* What you have to do *
Write out the records below word for word, starting with the line that contains "Where should I click to: View" and going on through the line that contains "pos(10,362)", with both of those lines included.

* Provided entries *
• • •

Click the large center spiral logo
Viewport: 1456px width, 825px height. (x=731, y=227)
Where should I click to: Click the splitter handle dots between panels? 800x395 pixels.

• • •

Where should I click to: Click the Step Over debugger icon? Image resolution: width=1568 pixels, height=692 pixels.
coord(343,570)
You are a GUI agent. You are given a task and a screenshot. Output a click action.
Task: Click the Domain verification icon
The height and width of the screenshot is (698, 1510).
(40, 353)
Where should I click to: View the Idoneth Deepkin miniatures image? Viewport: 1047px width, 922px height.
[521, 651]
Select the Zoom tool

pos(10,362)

• • •

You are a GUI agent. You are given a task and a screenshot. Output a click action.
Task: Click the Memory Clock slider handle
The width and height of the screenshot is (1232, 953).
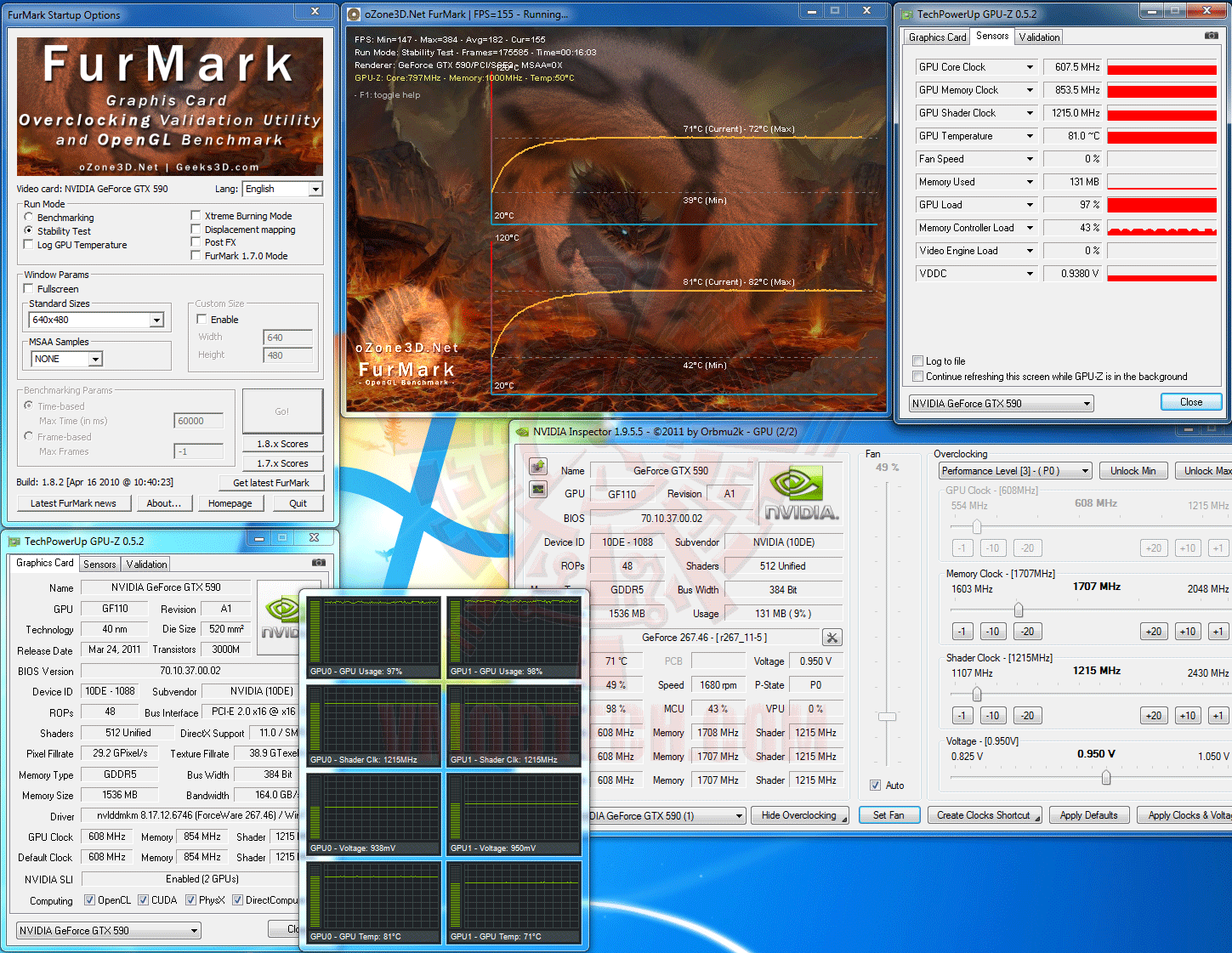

• • •

* Worked answer *
Where should I click to: View the Idoneth Deepkin miniatures image? Viewport: 1047px width, 922px height.
[521, 651]
Select the Zoom tool

pos(10,362)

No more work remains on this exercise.